April 17 - 19, 2007   
Hyatt Regency Phoenix   
Phoenix, Arizona   

 

Welcome and themes

 

This web site is for a invitational workshop on data-driven science and data-driven scholarship sponsored by the US National Science Foundation (NSF) and the British Joint Information Systems Committee (JISC). The workshop will be held in Phoenix, Arizona on April 17 to 19, following the meeting of the Coalition for Networked Information.

Here is some background information.  A series of recent studies and reports have highlighted the ever-growing importance for all academic fields of data and information in digital formats.  Studies have looked at digital information in science and in the humanities; at the role of data in Cyberinfrastructure; at repositories for large-scale digital libraries; and at the challenges of archiving and preservation of digital information.  The goal of this workshop is to unite these separate studies.  The NSF and JISC share two principal objectives: to develop a road map for research over the next ten years and what to support in the near term.

One of the themes of the workshop is data-driven science and scholarship.  Some academic leaders are beginning to recognize that data-driven science is becoming a new scientific paradigm – ranking with theory, experimentation, and computational science.  Fewer people appreciate that the combination of large-scale digitization of books, scholarly journals online, and huge data sets provides opportunities for new methodologies for scholarship and research in all academic disciplines.  Is this really a fourth paradigm of science or is it new wine in old bottles?  Can we articulate the importance of this area, so that university presidents (in the US) and vice-chancellors (in Britain) understand the potential and challenges?

A second theme is technical.  Data-driven scholarship is technically difficult.  Many of the collections are huge by any standards and they often have complex internal structure.  Organizations such as the National Virtual Observatory, the Internet Archive, and the Shoah Foundation have demonstrated the challenges in reconciling these two parameters, scale and complexity, particularly when the research questions to be asked of the data are not known in advance.  

A third theme is organizational. Collaboration, cooperation, and standards are needed to exploit heterogeneous sources of data, but the difficulties of cooperation are often forgotten and the benefits often fall short of expectations.  Many organizations have expertise in some aspects of data-driven scholarship: research centers, libraries, supercomputing centers, archives, Internet companies, and so on.  But in almost every instance such expertise is incidental to the major expertise of the organization.  What is the role of these organizations and how might they change?  We anticipate that new hybrid organizations will emerge.  What is the role of government agencies, such as the NSF and JISC, in stimulating such developments?

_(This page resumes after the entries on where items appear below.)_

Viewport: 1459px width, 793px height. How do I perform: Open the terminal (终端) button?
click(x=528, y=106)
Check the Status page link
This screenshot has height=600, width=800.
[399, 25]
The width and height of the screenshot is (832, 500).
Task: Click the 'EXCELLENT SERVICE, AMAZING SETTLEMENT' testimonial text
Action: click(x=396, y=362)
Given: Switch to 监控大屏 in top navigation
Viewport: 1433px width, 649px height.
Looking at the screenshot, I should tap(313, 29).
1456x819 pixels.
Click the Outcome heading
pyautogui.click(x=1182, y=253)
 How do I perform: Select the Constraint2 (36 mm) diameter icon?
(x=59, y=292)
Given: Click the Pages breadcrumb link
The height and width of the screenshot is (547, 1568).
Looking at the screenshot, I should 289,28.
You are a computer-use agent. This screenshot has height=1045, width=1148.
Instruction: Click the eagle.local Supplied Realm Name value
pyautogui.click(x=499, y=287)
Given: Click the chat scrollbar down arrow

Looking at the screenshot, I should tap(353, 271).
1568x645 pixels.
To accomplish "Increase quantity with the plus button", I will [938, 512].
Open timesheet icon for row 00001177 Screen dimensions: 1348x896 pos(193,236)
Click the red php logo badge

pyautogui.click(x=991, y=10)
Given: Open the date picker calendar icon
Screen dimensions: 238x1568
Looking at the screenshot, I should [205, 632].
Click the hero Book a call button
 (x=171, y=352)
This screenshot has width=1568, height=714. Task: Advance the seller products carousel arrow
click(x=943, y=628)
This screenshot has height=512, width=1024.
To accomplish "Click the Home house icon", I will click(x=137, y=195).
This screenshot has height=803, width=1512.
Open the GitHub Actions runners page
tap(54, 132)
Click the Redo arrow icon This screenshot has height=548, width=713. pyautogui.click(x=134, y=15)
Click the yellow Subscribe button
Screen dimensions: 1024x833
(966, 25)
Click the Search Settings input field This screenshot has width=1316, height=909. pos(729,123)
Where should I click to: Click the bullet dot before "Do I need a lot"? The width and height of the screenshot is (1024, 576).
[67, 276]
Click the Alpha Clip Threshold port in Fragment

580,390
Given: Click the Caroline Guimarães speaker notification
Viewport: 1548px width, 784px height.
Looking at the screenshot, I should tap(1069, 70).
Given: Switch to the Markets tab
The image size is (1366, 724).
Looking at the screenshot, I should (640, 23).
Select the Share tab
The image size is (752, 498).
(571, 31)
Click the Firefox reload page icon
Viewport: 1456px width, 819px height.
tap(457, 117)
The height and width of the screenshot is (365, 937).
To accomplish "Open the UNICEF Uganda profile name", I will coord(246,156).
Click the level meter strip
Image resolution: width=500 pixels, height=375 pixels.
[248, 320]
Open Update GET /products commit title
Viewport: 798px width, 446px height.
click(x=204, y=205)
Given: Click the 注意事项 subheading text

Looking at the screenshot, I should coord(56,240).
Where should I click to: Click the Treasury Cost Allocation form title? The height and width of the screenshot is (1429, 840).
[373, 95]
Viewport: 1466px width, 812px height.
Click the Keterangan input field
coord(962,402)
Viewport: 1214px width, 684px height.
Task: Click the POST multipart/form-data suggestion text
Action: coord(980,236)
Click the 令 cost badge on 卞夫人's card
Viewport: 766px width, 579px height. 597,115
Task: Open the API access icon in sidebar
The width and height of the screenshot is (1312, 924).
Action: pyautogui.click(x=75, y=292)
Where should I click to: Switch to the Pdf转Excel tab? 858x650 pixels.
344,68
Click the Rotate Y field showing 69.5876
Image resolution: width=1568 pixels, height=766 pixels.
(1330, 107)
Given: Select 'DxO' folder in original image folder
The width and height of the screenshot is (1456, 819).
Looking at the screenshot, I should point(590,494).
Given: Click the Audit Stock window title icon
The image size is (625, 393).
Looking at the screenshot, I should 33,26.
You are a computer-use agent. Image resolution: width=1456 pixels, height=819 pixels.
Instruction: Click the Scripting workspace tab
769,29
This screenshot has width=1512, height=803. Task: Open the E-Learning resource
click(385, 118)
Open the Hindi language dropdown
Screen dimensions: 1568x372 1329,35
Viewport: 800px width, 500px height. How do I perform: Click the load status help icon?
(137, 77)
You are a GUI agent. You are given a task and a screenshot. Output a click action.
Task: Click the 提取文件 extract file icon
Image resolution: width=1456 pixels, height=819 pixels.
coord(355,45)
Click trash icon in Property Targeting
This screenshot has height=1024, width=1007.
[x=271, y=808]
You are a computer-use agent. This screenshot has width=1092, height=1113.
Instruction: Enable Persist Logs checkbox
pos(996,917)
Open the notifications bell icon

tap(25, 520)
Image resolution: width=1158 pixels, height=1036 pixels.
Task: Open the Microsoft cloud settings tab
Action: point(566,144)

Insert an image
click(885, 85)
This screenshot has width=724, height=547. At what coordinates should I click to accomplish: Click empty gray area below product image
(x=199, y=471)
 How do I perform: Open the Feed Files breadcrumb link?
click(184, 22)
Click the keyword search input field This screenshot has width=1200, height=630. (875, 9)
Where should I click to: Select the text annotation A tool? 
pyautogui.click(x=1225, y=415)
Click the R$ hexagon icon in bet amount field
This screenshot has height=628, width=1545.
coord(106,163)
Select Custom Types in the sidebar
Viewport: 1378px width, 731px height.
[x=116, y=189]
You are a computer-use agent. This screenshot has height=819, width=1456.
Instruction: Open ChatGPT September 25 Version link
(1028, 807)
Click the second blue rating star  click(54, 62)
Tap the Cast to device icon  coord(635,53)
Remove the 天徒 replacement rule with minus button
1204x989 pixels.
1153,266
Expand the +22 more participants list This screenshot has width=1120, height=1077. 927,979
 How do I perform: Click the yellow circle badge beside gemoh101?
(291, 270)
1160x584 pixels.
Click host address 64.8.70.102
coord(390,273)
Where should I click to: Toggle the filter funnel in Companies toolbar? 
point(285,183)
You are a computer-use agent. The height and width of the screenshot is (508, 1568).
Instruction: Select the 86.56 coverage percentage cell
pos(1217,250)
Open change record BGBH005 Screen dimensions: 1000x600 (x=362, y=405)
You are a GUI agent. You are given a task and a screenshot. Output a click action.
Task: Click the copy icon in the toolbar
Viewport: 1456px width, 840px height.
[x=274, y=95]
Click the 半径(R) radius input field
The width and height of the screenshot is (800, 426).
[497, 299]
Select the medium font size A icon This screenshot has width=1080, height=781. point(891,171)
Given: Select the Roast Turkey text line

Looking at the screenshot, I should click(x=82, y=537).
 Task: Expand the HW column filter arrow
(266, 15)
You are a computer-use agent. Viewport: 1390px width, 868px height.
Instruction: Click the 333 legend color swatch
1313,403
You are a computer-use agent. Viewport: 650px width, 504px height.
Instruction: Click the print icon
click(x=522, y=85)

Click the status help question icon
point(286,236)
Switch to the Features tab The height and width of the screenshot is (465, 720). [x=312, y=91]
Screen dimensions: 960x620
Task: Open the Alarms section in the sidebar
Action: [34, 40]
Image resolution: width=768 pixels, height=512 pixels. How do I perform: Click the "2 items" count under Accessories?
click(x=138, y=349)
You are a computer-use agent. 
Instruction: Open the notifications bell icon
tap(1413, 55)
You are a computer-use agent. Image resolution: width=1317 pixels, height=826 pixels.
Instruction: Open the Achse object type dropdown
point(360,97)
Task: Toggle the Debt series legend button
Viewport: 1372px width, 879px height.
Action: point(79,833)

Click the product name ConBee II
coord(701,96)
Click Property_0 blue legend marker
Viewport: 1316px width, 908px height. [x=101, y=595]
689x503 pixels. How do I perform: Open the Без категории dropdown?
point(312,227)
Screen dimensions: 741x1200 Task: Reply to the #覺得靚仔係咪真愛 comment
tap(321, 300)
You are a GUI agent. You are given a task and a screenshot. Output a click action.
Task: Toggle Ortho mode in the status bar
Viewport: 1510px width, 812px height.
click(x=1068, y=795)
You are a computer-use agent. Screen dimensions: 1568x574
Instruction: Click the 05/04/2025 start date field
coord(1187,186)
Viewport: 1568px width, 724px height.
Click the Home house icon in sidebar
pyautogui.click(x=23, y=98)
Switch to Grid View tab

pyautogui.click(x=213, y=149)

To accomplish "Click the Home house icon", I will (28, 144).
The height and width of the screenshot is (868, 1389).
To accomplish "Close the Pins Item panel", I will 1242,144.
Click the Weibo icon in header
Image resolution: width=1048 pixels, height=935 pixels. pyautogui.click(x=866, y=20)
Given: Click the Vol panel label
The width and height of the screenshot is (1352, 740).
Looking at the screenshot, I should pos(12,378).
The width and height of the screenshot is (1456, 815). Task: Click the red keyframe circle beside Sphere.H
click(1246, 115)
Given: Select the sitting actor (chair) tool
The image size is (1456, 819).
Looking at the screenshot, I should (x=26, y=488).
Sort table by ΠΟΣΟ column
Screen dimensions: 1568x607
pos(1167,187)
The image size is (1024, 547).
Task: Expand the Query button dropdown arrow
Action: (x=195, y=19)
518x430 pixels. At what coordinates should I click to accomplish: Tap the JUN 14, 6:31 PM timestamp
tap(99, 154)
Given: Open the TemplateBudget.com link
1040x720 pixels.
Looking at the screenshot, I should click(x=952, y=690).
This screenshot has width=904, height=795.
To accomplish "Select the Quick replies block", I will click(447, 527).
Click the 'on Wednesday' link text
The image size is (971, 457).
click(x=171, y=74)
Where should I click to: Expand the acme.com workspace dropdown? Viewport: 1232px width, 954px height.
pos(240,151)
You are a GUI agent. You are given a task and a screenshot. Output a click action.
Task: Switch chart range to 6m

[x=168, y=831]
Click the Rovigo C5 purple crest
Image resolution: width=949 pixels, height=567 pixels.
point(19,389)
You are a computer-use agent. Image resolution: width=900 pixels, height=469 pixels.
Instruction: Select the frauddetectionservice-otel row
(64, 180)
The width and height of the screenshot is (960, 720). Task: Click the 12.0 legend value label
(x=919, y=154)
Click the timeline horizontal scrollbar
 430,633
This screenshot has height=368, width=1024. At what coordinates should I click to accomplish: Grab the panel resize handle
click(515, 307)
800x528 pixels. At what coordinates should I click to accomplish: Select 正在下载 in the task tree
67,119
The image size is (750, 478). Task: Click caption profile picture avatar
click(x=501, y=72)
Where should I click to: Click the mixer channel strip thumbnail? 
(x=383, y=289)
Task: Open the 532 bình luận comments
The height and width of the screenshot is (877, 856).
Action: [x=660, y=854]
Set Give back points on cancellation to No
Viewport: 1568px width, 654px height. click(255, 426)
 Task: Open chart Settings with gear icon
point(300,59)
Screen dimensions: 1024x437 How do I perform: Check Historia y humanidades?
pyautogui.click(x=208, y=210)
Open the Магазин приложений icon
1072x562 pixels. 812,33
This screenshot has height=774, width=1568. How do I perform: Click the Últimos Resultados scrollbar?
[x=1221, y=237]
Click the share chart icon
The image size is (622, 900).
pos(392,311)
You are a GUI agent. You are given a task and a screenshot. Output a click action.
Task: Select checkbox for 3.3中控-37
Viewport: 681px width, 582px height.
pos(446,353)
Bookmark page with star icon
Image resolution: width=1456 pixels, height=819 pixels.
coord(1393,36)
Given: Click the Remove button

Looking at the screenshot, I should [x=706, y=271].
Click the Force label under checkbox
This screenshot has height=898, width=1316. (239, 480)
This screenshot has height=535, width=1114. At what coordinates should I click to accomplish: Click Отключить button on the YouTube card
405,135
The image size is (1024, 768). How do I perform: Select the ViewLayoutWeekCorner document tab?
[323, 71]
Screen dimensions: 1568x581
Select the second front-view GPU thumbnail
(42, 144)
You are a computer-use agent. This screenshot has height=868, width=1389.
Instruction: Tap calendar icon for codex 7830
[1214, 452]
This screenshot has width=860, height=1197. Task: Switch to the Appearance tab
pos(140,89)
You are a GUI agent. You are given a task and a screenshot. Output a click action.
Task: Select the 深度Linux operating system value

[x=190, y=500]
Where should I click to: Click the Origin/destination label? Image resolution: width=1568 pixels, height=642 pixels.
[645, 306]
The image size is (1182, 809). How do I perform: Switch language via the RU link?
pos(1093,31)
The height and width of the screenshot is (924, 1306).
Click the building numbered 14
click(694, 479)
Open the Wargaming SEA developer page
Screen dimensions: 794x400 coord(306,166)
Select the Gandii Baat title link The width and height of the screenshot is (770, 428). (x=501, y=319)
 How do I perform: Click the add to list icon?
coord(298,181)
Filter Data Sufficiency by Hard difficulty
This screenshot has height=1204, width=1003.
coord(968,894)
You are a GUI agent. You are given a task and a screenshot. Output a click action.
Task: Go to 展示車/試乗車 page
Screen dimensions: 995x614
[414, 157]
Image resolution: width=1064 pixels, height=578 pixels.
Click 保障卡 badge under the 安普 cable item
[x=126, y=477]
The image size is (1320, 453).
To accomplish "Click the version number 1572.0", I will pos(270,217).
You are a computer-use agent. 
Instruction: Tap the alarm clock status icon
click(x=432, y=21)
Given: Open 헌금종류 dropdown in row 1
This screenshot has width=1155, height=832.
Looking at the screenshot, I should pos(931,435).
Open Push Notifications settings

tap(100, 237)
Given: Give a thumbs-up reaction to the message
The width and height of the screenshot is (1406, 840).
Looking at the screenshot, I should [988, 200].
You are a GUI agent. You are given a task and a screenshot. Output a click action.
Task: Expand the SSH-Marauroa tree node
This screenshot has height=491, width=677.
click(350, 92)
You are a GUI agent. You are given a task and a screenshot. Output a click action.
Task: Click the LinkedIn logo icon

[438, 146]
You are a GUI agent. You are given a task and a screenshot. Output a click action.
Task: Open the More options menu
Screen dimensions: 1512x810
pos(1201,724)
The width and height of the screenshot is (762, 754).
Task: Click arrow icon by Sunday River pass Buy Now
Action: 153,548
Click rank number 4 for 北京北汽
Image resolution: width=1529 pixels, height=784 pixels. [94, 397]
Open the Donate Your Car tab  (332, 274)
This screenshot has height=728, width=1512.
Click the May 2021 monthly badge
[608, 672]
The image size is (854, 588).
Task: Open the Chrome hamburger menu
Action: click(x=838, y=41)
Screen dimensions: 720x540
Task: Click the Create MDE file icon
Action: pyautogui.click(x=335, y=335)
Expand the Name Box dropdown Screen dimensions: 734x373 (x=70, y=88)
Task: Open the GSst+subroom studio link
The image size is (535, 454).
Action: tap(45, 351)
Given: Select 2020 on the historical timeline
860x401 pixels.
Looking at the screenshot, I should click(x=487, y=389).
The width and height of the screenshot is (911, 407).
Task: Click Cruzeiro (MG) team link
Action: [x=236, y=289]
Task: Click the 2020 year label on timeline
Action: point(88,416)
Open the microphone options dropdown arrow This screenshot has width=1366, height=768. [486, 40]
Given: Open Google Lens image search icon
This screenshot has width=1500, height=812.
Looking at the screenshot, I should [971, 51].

A fourth theme is the changing world of scholarly communication.  This goes far beyond electronic publications and academic repositories.  What are the best ways to disseminate the results of data driven science and scholarship?  How can very large data sets be made available to other researchers?  How do we reconcile traditions of peer review with pre-publication over the Web?  How do concepts of public good and sustainability fit with the practicalities of research?

Finally, what are the enabling conditions, both human and technical for wide adoption by individuals? Large-scale developments in data-driven science and scholarship depend on the enthusiasm of individuals.  Recent years have seen rapid changes in the behavior of researchers in some matters (e.g., the dissemination of research papers and data from personal web sites), and strong resistance to change in others (e.g., conservatism in publishing practices, low contributions to institutional repositories).  What are the barriers and incentives to change and how can the NSF and JISC influence them?

The workshop is bringing together some thirty people chosen for the variety of their expertise and viewpoints.  The agenda will include plenary discussions of these themes and small group breakouts to explore them in greater detail. 

As co-chairs of the workshop we would like to acknowledge the help of the planning committee in establishing the agenda.  The members of the committee were Bill Arms, Dave Cook, Bas Cordewener,  Steve Griffin, Sam Gustman, Carl Lagoze, Ron Larsen, Clifford Lynch, Rick Luce, Norman Wiseman, Eric Van de Velde.  After the workshop, our task is to organize the ideas and conclusions into a report that will be of real value to the NSF and JISC.

William Arms
Cornell University

Ronald Larsen
University of Pittsburgh

Co-chairs

This workshop is funded in part by a National Science Foundation grant and by the Joint Information Science Committee. Any opinions, findings, and conclusions or recommendations expressed do not necessarily reflect the views of the National Science Foundation or the Joint Information Science Committee.